Can anyone say professionally certified objections? just as much fun as the real thing with only half the risk. Someone at the DOB looks but no ones knows if they were answered correctly.
I am sure the job will look like a typical half hearted attempt at moderism. Look at this firms previous work and you will see it will look like one of those nondescript newer brooklym developments like on Kings Highway in Midwood.
Fear not, when it starts like this it only goes downhill from there.
Surprising it wasn’t a SCARANO job.
and what about the old lady they basically scared out of her house. Locals are not happy and it is a civil war.
you have NO IDEA. no idea the stone you just over turned here. Its a novel, a movie. a microcosm of Brooklyn.
but it looks like the brick oven pizza place on henry is about to open, after about two years of construction. and in other news, two local henry Street shops have closed due to triple rent hikes from the same landlord.
greedy bastards abound.
Construction is only part of the problem with that developer.
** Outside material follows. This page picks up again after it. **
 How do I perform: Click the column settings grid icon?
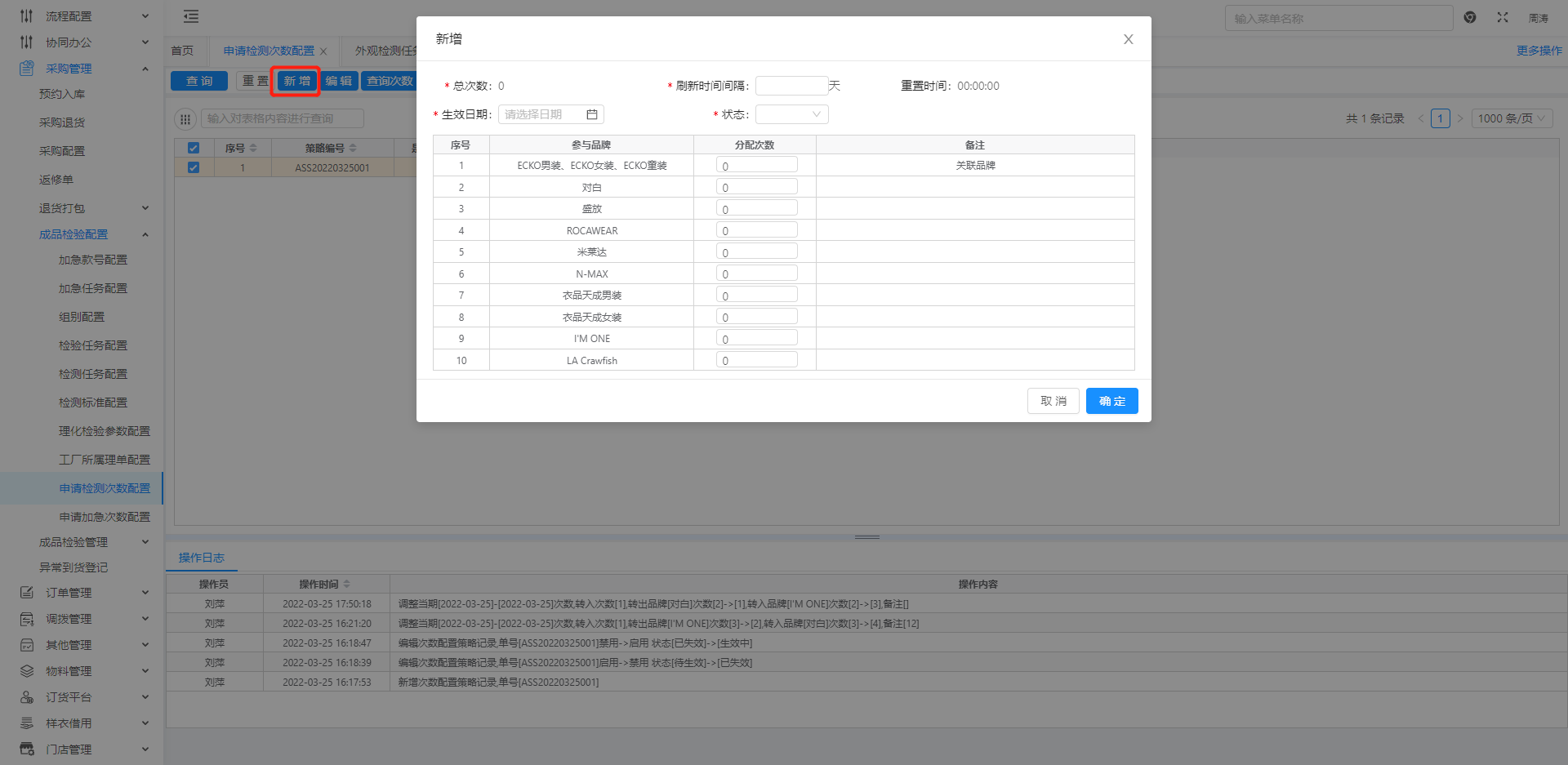coord(185,119)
Ask the people who live in the building they built on Rapele Street down the block about how the developer managed the building for the first year. It was a Joke.
Does anyone know what’s the deal with the new development on union street just west of smith?
This project is going on under my bedroom window, so I’ll offer the insight I’ve had from there.
While there will always be some grousing when any developer goes into an historic district, this guy has gone out of his way to make things worse at almost every possible opportunity.
Developer, who owns a title company on Court Street, has been contentious from before day one…needlessly cagy with neighbors, secretive about plans, etc.
Site was a garage. Then slowly taken down by hand, then an empty hole for many months. I’ve heard at least one architect was fired from the project. Owner was cited several times for not having safety fences around the hole.
Things went downhill when construction started. There have been issues about recklessly undercutting foundations on both sides of the project, and crew members were trespassing on neighboring properties at all hours – to the point where one guy strung razor wire to keep them out of his yard. Cops were out several times over this.
It also appeared that they had hopped the fence of one building and without permission from the absentee owner were pulling electrical power from an outside plug.
And so on and so on.
In fact this morning they were out running diesel equimpent at 6:30, an hour and a half earlier than they are supposed to have agreed to (not sure if this is in the permit or not, but there was an arrangement).
Workers on site as well as the project higher-ups who’ve appeared on scene have been exceedingly rude and hostile, which doesn’t help matters any.
After all of this, nobody knows what the building is going to look like — a relatively nice and historically appropriate facade like 2 Second Place, or a Williamsburg-style mess like some of the projects going in on the other side of the expressway?
All of which is to say, this goes well beyond your routine neighborhood NIMBY stuff.
Yes. In this new millenium, slacktivism is trendier than actually doing something. It really amplify that holier-than-thou feel-good effect. Try it!
This is one way to “parade.” Welcome to the 21st century.